A commissioning consortium in the west country declares it “does not believe in the purchaser-provider split”, the Foundation Trust Network warns of “serious financial stress” and the membership of the British Medical Association warms up to declare outright opposition to the Health Bill.

Despite all this, according to one senior policy figure fresh from a meeting with the health secretary, Andrew Lansley is apparently displaying “an almost preternatural calm”. One can only assume he is screaming inside.

Last week’s Nuffield Trust summit offered the chance to discover how the health sector’s policy makers and influencers judged the progress of the reforms. Almost as one, they were scratching their heads over how plans with which they agreed in principle had attracted such virulent criticism. Health committee chair Stephen Dorrell spoke for many when he said the cack-handed management of the reforms had allowed opponents to “dig up old arguments” that had been consigned to the dustbin of health policy history before he became health secretary in the mid-1990s.

He also warned that the government had less than 18 months to deliver some good news from the NHS to avoid undermining its chances at the next general election.

A thickening strand running through the reform’s difficulties is the health secretary’s inability to get his preferred candidates into positions of power.

He wanted KPMG’s Mark Britnell as chief executive of the NHS Commissioning Board, he ended up with Sir David Nicholson. Both are men of talent and experience, but anyone who knows them will tell you their approaches are chalk and cheese.

Mr Lansley had hoped former Monitor executive chair Bill Moyes would return to take up the reins of the new economic regulator. Instead he apparently found himself powerless when the appointment board recommended Monitor chief executive David Bennett.

Now, Mr Lansley’s attempt to develop a consensus around the health reforms by inviting another former health secretary, Alan Milburn, to apply to be chair of the NHS Commissioning Board has been rebuffed. Mr Milburn is a political communicator par excellence and it is significant that his greatest criticism of the reforms is not their substance, but the way in which they are being sold.

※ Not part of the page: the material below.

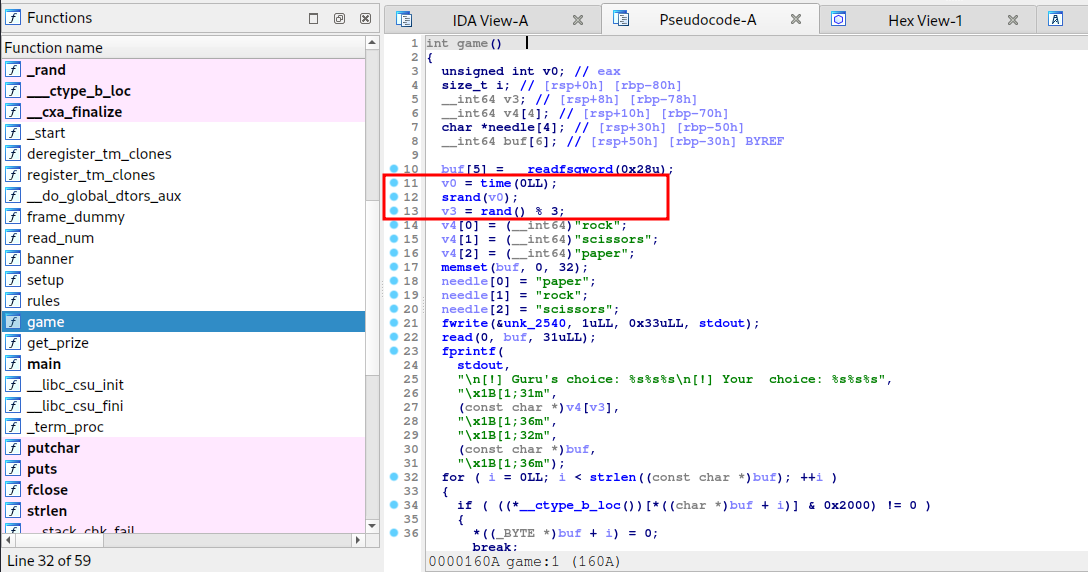Sort by Function name column header
This screenshot has width=1088, height=572.
(180, 48)
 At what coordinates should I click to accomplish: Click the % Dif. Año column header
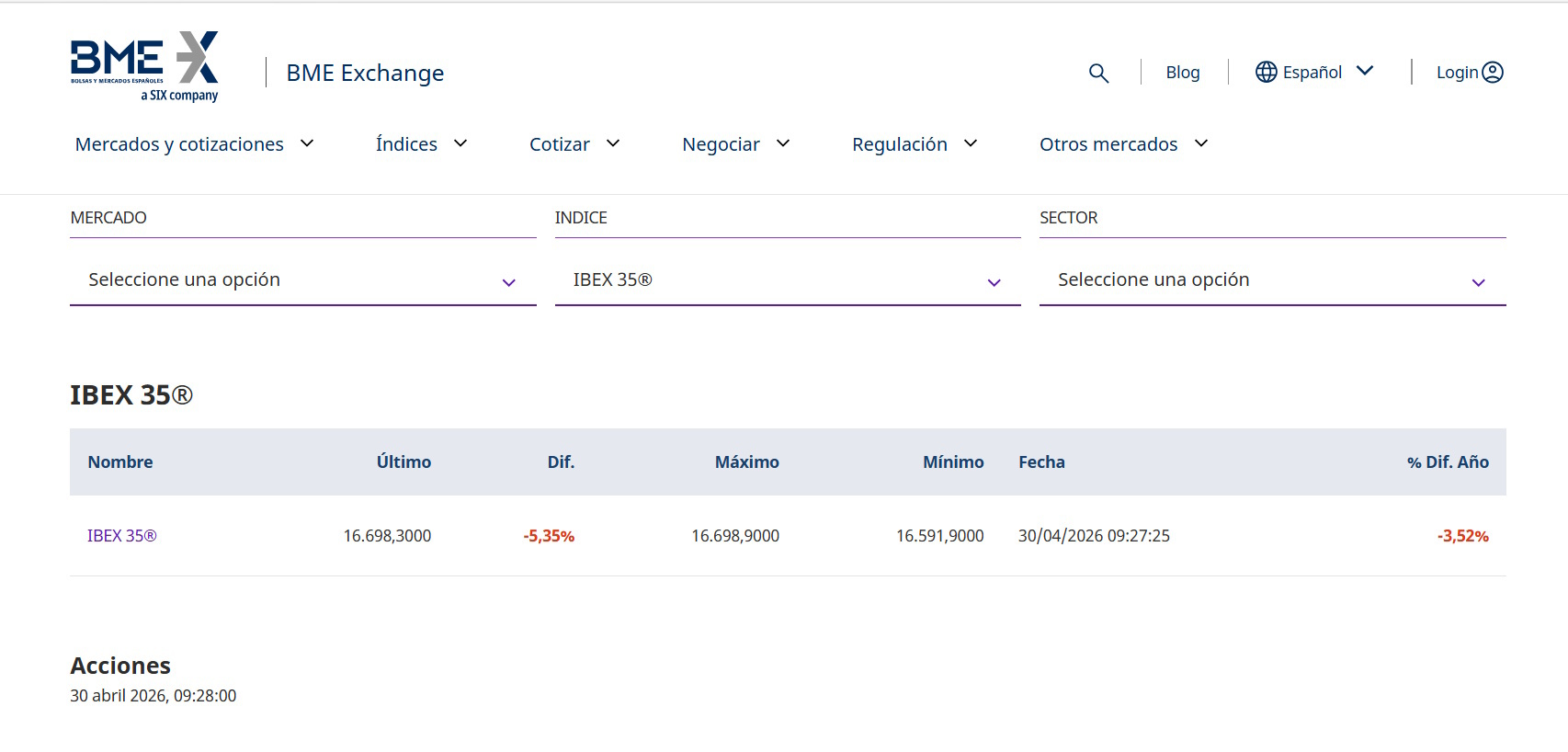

All of which makes it even more surprising that the health secretary - 10 months after the election - has failed to confirm David Kerr as his adviser.

Professor Kerr is no superman, but he does have two things these reforms desperately need: clinical credibility and a track record of successfully developing and communicating significant changes in healthcare.

One of the world’s leading cancer doctors, he was closely associated with many of the New Labour health reforms, famously writing to MPs arguing the clinical case for foundation trusts just before the crucial commons vote which narrowly passed the proposals. He showed his versatility by heading north of the border in 2005 and producing a report on the future of Scotland’s health services - a report that significantly won cross party political backing and the support of the British Medical Association. Four years later he took a leave of absence from his position as head of clinical pharmacology at Oxford University and headed for the Middle East to advise Qatar’s government on its health service plans.

In February last year Mr Lansley pulled off a major coup in persuading Professor Kerr to support his vision for the NHS and act as his adviser. The then shadow health secretary said: “David’s expertise and knowledge will be crucial in helping us to create an NHS which has patients at its centre.”

Professor Kerr returned to Oxford and waited for the call. He’s still there, still waiting.

Mr Lansley and his reforms are not over-endowed with credible and heavyweight advocates. Whatever the barriers to Professor Kerr’s appointment as an adviser, the health secretary needs to remove them now.